Y recuerdo mi shock.

Mi karma en esta vida me ha dado mucho pero también me ha quitado mucho.  Uno de esos baches existenciales ha sido la relación con mi madre biológica.  La llamo así porque mi verdadera madre fue mi abuela materna,  la conexión de almas,  mi protectora.  Incluso hasta hoy.  Pero mi madre biológica es un alma con mucho karma que no pudo manejar sin dañar a sus hijos.

Tener a esa bebé entre mis brazos me conectó de inmediato a la posibilidad de repetir esa triste historia: cómo no dañarla?  cómo cuidarla y protegerla?  cómo ser su escudo?  cómo no preocuparme por ella de día y de noche?

Recuerdo que veía su hermosura y me preguntaba si yo era realmente su mamá.

Pasaron muchos años antes de que pudiera salir de ese entumecimiento existencial.  Tenía demasiado miedo a fallarle como me fallaron a mí.  A no ser lo que ella necesitaba para mostrar su fuerza al mundo.  Tenía miedo de transmitirle el miedo a ser mujer con que yo crecí.  No podía repetirse la historia.

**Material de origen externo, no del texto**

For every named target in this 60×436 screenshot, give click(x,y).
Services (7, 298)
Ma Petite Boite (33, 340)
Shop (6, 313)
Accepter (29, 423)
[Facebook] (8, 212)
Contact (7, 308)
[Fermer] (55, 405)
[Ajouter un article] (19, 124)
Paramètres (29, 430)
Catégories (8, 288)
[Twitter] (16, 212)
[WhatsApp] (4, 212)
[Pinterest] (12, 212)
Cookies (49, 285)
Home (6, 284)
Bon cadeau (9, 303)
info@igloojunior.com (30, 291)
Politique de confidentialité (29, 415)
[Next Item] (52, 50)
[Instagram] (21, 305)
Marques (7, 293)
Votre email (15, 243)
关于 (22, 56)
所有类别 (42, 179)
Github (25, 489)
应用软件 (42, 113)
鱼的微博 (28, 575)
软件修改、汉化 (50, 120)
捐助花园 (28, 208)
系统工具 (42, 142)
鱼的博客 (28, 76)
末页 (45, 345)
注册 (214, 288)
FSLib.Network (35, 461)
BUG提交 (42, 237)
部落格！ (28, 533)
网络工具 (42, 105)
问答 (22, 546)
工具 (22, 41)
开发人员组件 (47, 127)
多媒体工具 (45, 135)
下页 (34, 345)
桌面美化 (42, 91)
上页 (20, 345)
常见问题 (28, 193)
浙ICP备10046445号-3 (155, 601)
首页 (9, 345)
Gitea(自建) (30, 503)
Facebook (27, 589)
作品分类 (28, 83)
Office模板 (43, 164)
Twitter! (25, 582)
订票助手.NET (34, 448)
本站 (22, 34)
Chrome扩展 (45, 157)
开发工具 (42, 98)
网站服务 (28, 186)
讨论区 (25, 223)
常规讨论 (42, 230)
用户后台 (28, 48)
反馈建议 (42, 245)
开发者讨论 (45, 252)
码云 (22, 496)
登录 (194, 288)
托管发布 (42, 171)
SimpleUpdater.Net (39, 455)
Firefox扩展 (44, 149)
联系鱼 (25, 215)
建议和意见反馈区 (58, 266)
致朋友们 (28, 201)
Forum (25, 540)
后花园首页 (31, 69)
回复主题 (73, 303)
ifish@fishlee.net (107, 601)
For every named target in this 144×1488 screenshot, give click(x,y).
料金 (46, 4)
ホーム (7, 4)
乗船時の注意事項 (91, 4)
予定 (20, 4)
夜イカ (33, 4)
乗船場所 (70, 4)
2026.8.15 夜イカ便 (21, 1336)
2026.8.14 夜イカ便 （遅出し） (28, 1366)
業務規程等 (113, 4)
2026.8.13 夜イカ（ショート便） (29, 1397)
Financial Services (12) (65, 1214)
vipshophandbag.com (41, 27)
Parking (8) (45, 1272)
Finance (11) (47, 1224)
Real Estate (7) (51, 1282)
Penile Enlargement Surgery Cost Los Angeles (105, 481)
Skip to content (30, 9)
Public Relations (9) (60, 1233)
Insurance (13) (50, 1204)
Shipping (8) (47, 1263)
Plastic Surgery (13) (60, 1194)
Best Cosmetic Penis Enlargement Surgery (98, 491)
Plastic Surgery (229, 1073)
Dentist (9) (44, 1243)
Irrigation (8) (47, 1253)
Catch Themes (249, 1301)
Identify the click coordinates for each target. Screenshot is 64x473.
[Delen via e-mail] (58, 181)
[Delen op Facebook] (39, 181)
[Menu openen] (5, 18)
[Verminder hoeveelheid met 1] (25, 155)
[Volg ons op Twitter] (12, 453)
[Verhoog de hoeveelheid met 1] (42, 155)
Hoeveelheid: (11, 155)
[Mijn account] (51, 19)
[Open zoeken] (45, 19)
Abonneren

Lejos estaba de anticipar- en esos tiempos de juventud-,  que mi propio camino espiritual abriría de par en par las heridas que me separaban en ese entonces de mi bebé.  Que necesitaba todavía pasar por el infierno y el fuego de la transformación para poder ser su madre de corazón.  Que en ese entonces el panorama estaba todavía demasiado oscuro para mí para poder comprender lo que significaba ser madre de una niña que yo creía frágil e indefensa- como lo había sido yo.

Y me enviaron precisamente a la hija que rompe todos los moldes.  Desde pequeña,  sus dotes artísticos se mostraron impecables:  guardé por muchos años sus pinturas de la escuela,  retratos vívidos de todos los miembros de la familia y en las zapatillas de ballet que iban creciendo año tras año aprendí a reconocer un alma que no se rendía,  que traía una fuerza apabullante.  Genuina fuerza que yo deseaba tener y que todavía luchaba por encontrar dentro de mí.

Mi hija,  mi oscura compañera de lides internas, mi espejo.   Mientras crecíamos juntas-  ella hacia arriba y yo hacia adentro-,  fue mi punto de referencia para intentar no repetir patrones viejos.  No lo logré.  Los repetí,  los reafirmé con dolor y separación hasta que comprendí que sólo estaba huyendo de mí misma refugiándome en lo dolorosamente conocido.  Y su presencia,  igual que la de sus hermanos,  fue la única razón por la cuál decidí levar anclas y aventurarme al mar desconocido de mi propia selva interna.

Sin estos faros guías,  estrellas brillantes,  almas sabias,  yo misma no hubiera nunca tenido la fuerza de sostenerme.  Sin ellos,  hace tiempo habría desistido.  Pero no tenía opción.  Sabía que mi hundimiento sería también el suyo.  Mi cobardía su excusa inconsciente para no darlo todo.

No sé si he logrado algo.  Sólo sé que esto de despertar es un paso diario que muchas veces se siente como tres en reversa.  Sí sé algo y puedo compartirlo desde mi corazón:  lo que yo siento por mi hija mi madre nunca lo sintió por mí.  Un amor inmenso, una admiración perenne y una complicidad de almas que se apoyan para lanzarse al vacío.  Con mucho miedo pero con la seguridad que da el espíritu de que la otra opción es morir.  Sangrar no importa,  tampoco caer.  Porque intentar volar es el nombre de esta quimera.

Mientras escribo,  pienso en este ser que pinta en algún lugar de Canadá a doce grados bajo cero.  Ser auténticamente uno mismo es proeza de unos pocos.  La médula interna del alma conmueve los cimientos hasta casi destrozarlos... para finalmente destrozarlos:  y ahí es donde sucede el milagro.  Si logramos sostenernos y no huir.

Si encontramos suficiente amor para no abandonar.

El amor sigue creciendo,  a pesar de las distancias y los obstáculos.  De madre e hija se transfunde a seis varones,  gigantes en crecimiento,  protectores de esta sangre.  Y se multiplicará en mil bandadas de pájaros alegres.

Porque mi vieja soledad,  esa vieja soledad que me tuvo tanto tiempo congelada,   esa soledad que por tanto tiempo consideré mi única madre,  se ha desbordado.

Y así será, ahora lo sé,  por muchas más generaciones por venir.